§ Problem description:
The required copy runs from the first line of the material through the line containing "This screenshot has width=494, height=372.", exactly as written and without pictures.
__________
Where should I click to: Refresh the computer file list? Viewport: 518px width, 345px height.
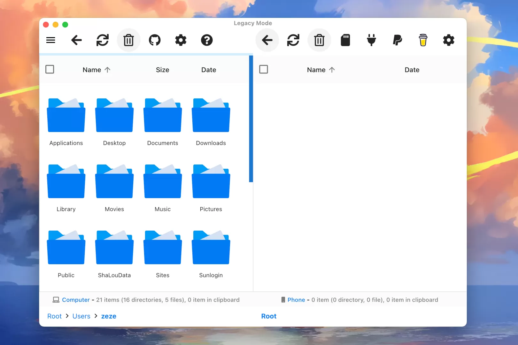[x=103, y=40]
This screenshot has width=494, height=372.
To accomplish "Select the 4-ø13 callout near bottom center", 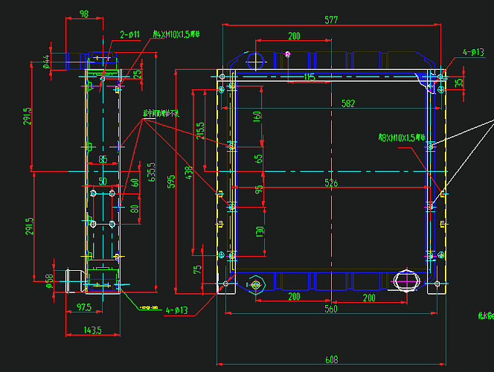I will click(176, 310).
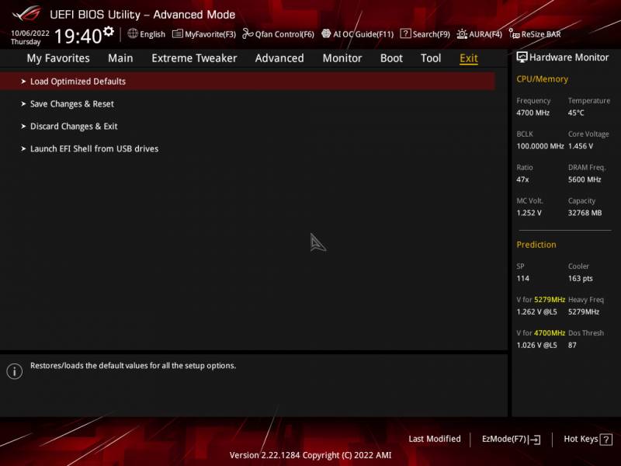
Task: Open AURA(F4) lighting icon
Action: (x=462, y=34)
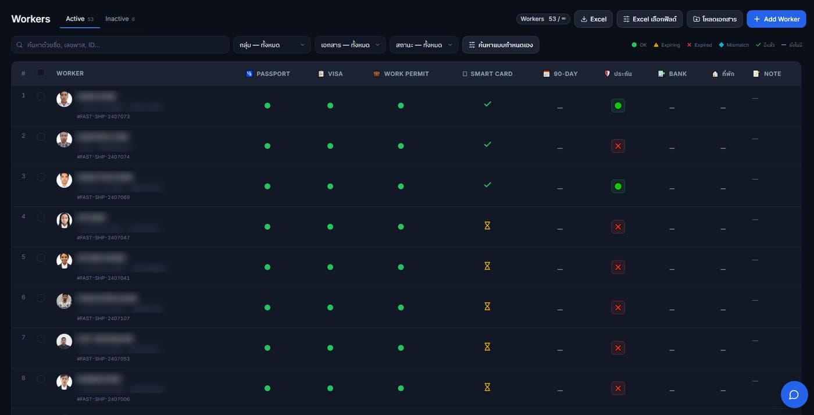Click the work permit status dot in row 7

click(x=401, y=348)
__________
§ Exercise result:
Where should I click to: Refresh the computer file list? Viewport: 518px width, 345px height.
[x=103, y=40]
This screenshot has width=494, height=372.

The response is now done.